• **TASK INPUTS**:
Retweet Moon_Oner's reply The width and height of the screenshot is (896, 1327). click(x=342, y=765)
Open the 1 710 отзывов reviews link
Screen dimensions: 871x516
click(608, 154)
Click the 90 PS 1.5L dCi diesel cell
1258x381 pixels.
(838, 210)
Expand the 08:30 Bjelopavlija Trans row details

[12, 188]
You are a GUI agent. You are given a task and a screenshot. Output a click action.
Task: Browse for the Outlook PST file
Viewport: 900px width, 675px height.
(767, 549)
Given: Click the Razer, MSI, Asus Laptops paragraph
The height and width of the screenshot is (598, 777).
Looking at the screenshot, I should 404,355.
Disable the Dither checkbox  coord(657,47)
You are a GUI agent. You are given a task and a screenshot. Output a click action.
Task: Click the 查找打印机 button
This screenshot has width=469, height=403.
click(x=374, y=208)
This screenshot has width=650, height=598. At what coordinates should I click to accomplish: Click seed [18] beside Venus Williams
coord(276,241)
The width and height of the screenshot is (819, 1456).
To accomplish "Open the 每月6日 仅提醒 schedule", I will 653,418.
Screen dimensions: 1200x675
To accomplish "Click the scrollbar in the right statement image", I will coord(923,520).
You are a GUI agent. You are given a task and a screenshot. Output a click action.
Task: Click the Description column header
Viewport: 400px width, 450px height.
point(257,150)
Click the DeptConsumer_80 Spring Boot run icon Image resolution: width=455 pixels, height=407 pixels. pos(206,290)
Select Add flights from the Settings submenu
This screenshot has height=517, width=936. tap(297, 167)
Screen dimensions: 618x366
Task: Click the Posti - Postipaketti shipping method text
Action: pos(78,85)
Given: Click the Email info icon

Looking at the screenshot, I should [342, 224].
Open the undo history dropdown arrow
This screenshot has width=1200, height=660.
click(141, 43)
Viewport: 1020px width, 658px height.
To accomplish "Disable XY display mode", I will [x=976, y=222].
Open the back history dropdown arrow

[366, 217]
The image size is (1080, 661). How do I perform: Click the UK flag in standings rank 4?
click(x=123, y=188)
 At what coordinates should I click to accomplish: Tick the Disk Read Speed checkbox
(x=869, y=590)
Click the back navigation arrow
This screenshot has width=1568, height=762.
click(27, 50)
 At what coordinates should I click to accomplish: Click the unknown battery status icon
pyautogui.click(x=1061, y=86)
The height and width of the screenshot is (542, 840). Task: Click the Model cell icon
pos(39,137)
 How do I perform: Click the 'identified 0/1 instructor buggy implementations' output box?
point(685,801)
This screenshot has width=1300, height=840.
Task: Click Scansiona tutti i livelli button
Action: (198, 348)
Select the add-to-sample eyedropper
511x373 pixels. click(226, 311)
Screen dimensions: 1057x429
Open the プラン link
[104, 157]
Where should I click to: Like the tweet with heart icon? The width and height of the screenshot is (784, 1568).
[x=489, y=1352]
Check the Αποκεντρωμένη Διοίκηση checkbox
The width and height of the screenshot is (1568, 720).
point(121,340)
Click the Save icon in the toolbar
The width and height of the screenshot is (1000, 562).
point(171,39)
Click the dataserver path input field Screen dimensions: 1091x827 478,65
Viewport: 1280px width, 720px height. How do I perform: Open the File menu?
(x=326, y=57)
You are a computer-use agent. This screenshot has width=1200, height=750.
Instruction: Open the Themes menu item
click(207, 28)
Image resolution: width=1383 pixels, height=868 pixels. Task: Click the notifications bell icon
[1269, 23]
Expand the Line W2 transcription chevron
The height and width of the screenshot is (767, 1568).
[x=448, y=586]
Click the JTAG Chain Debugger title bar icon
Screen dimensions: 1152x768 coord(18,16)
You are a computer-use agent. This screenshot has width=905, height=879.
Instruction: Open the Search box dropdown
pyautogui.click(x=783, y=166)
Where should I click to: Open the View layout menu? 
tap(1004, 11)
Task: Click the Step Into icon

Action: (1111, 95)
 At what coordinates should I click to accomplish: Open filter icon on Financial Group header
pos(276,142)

• **EXERCISE DIRECTIONS**: Would it be possible to set down the full listing again, character for character?

• **FINISHED EXERCISE**:
Retweet Moon_Oner's reply The width and height of the screenshot is (896, 1327). click(x=342, y=765)
Open the 1 710 отзывов reviews link
Screen dimensions: 871x516
click(608, 154)
Click the 90 PS 1.5L dCi diesel cell
1258x381 pixels.
(838, 210)
Expand the 08:30 Bjelopavlija Trans row details

[12, 188]
You are a GUI agent. You are given a task and a screenshot. Output a click action.
Task: Browse for the Outlook PST file
Viewport: 900px width, 675px height.
(767, 549)
Given: Click the Razer, MSI, Asus Laptops paragraph
The height and width of the screenshot is (598, 777).
Looking at the screenshot, I should 404,355.
Disable the Dither checkbox  coord(657,47)
You are a GUI agent. You are given a task and a screenshot. Output a click action.
Task: Click the 查找打印机 button
This screenshot has width=469, height=403.
click(x=374, y=208)
This screenshot has width=650, height=598. At what coordinates should I click to accomplish: Click seed [18] beside Venus Williams
coord(276,241)
The width and height of the screenshot is (819, 1456).
To accomplish "Open the 每月6日 仅提醒 schedule", I will 653,418.
Screen dimensions: 1200x675
To accomplish "Click the scrollbar in the right statement image", I will coord(923,520).
You are a GUI agent. You are given a task and a screenshot. Output a click action.
Task: Click the Description column header
Viewport: 400px width, 450px height.
point(257,150)
Click the DeptConsumer_80 Spring Boot run icon Image resolution: width=455 pixels, height=407 pixels. pos(206,290)
Select Add flights from the Settings submenu
This screenshot has height=517, width=936. tap(297, 167)
Screen dimensions: 618x366
Task: Click the Posti - Postipaketti shipping method text
Action: pos(78,85)
Given: Click the Email info icon

Looking at the screenshot, I should [342, 224].
Open the undo history dropdown arrow
This screenshot has width=1200, height=660.
click(141, 43)
Viewport: 1020px width, 658px height.
To accomplish "Disable XY display mode", I will [x=976, y=222].
Open the back history dropdown arrow

[366, 217]
The image size is (1080, 661). How do I perform: Click the UK flag in standings rank 4?
click(x=123, y=188)
 At what coordinates should I click to accomplish: Tick the Disk Read Speed checkbox
(x=869, y=590)
Click the back navigation arrow
This screenshot has width=1568, height=762.
click(27, 50)
 At what coordinates should I click to accomplish: Click the unknown battery status icon
pyautogui.click(x=1061, y=86)
The height and width of the screenshot is (542, 840). Task: Click the Model cell icon
pos(39,137)
 How do I perform: Click the 'identified 0/1 instructor buggy implementations' output box?
point(685,801)
This screenshot has width=1300, height=840.
Task: Click Scansiona tutti i livelli button
Action: (198, 348)
Select the add-to-sample eyedropper
511x373 pixels. click(226, 311)
Screen dimensions: 1057x429
Open the プラン link
[104, 157]
Where should I click to: Like the tweet with heart icon? The width and height of the screenshot is (784, 1568).
[x=489, y=1352]
Check the Αποκεντρωμένη Διοίκηση checkbox
The width and height of the screenshot is (1568, 720).
point(121,340)
Click the Save icon in the toolbar
The width and height of the screenshot is (1000, 562).
point(171,39)
Click the dataserver path input field Screen dimensions: 1091x827 478,65
Viewport: 1280px width, 720px height. How do I perform: Open the File menu?
(x=326, y=57)
You are a computer-use agent. This screenshot has width=1200, height=750.
Instruction: Open the Themes menu item
click(207, 28)
Image resolution: width=1383 pixels, height=868 pixels. Task: Click the notifications bell icon
[1269, 23]
Expand the Line W2 transcription chevron
The height and width of the screenshot is (767, 1568).
[x=448, y=586]
Click the JTAG Chain Debugger title bar icon
Screen dimensions: 1152x768 coord(18,16)
You are a computer-use agent. This screenshot has width=905, height=879.
Instruction: Open the Search box dropdown
pyautogui.click(x=783, y=166)
Where should I click to: Open the View layout menu? 
tap(1004, 11)
Task: Click the Step Into icon

Action: (1111, 95)
 At what coordinates should I click to accomplish: Open filter icon on Financial Group header
pos(276,142)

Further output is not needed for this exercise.